Problem to work on
Using the passage below on a child's internal development clock, explain why the "science" group fared better than the "reading" group once reading material became demanding at the third-grade level. Answer in one to three sentences.

Text passage
■ ■ ■ ■ ■ ■ ■

Working with a child’s internal development clock
There is an optimum time when each particular child is ready to learn to read, usually between the ages of 6 to 9. All children, however, are ready to learn about the world around them.
In the school district’s experiment, the “reading” group of children spent their time learning skills that were very hard for them developmentally at that time but that would become fairly easy for them to pick up a few months or years later. The “science” group of children spent that same time developing learning hooks.
Later, when the children’s reading material become demanding at the third-grade level, the “science” group of children had a rich supply of learning hooks to grasp the new material firmly. The “reading” group had missed out.
Seeing the issue for myself
Years after reading about this experiment, I had an opportunity to see for myself the results of pushing children into reading tasks before their optimal readiness time. About 15 years ago, I was working as a teaching artist under a special grant, coming to a public school once a week to teach students in kindergarten through third grade and in special education to compose their own poetry. Using what I’d learned as a homeschool mom, I worked with kids at whatever learning level I found them, and the students all became very excited about making up poetry.
I shared an office with the reading specialist. We often chatted and one day she told me that she and the staff could not figure out why, year after year, the school’s fifth graders seemed to give up on learning to read better.

■ ■ ■ ■ ■ ■ ■

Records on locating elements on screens
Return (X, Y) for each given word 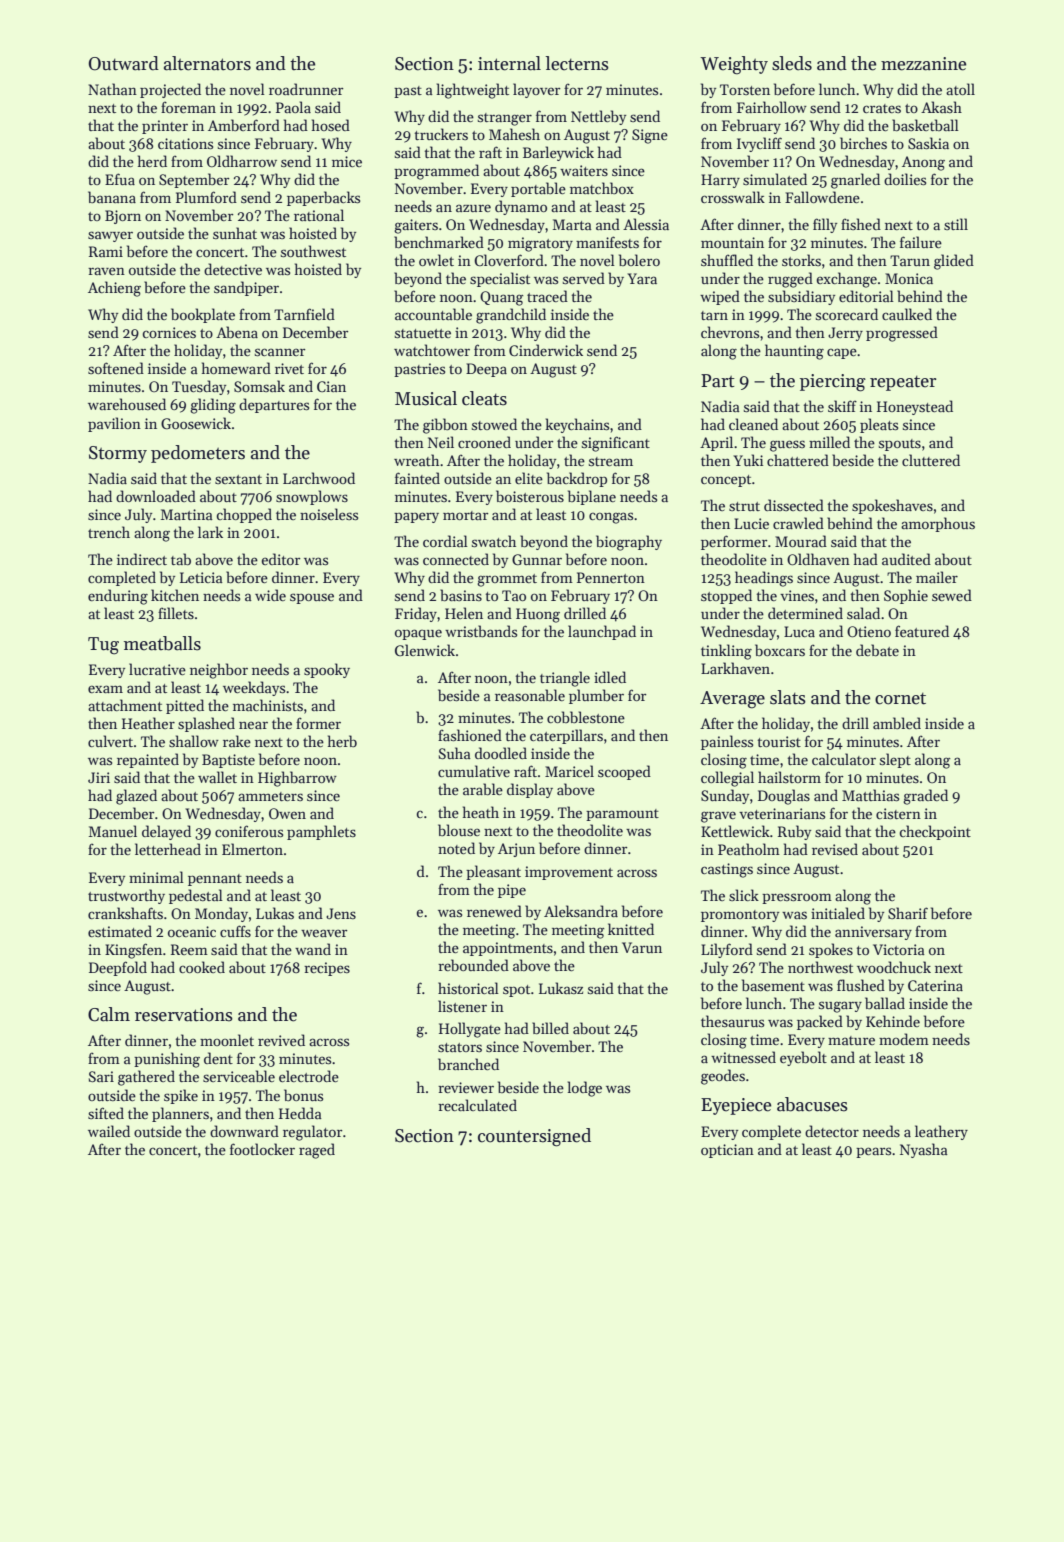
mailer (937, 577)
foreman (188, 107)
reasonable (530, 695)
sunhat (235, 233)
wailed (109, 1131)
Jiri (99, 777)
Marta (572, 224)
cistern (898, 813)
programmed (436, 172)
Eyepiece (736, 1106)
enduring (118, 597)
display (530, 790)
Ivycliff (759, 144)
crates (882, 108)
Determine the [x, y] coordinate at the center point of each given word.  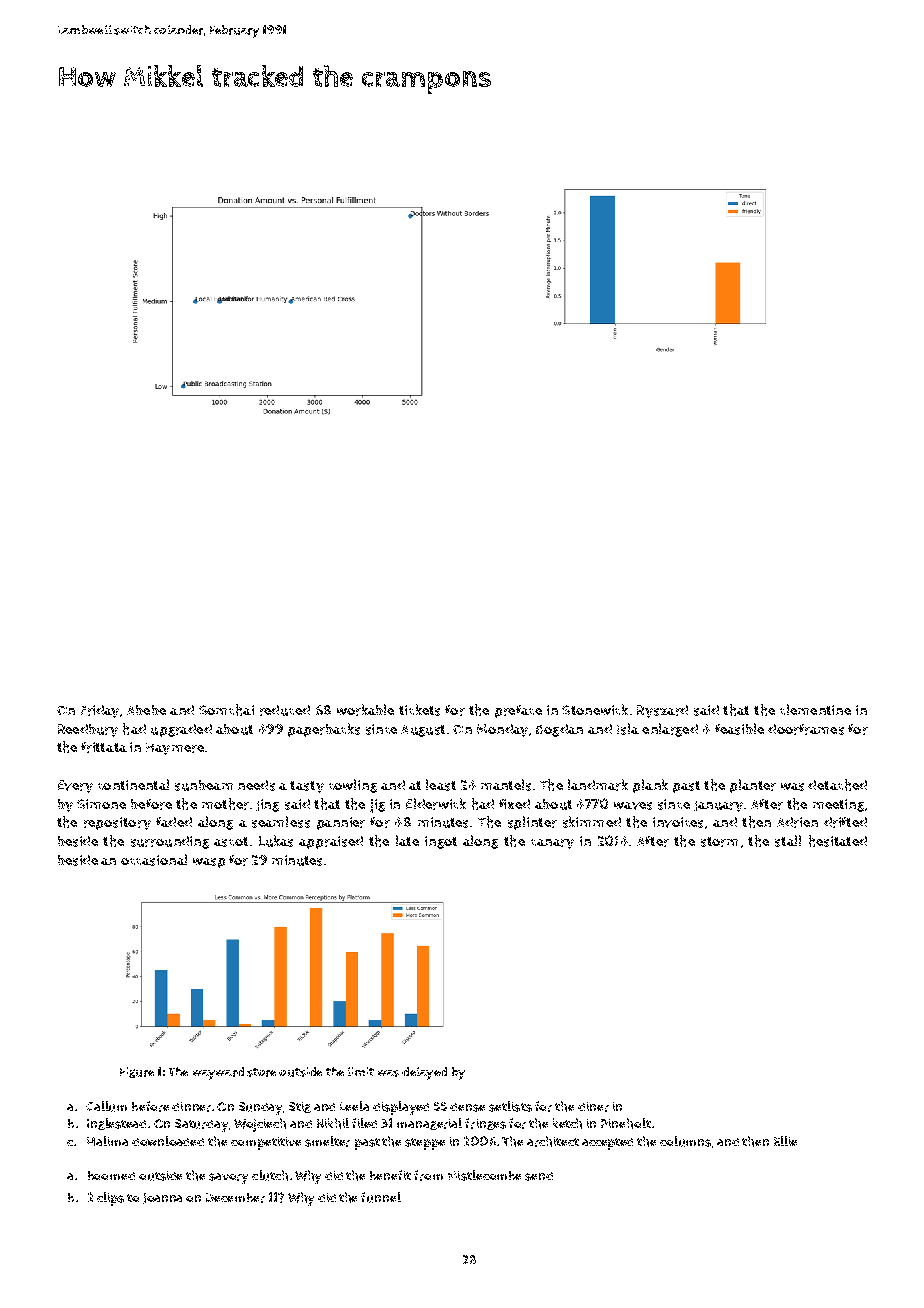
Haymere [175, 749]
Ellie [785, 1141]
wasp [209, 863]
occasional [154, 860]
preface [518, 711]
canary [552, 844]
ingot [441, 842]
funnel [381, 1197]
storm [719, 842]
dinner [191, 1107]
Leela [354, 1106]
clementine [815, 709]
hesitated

■ ■ ■ ■ ■ ■ ■

Exercise answer
The "reading" group had spent its time on skills that were very hard for them developmentally then, though those skills would have come fairly easily a few months or years later. The "science" group had used that same time to build learning hooks, so at the third-grade level they had a rich supply of hooks to grasp the new material firmly, while the "reading" group had missed out.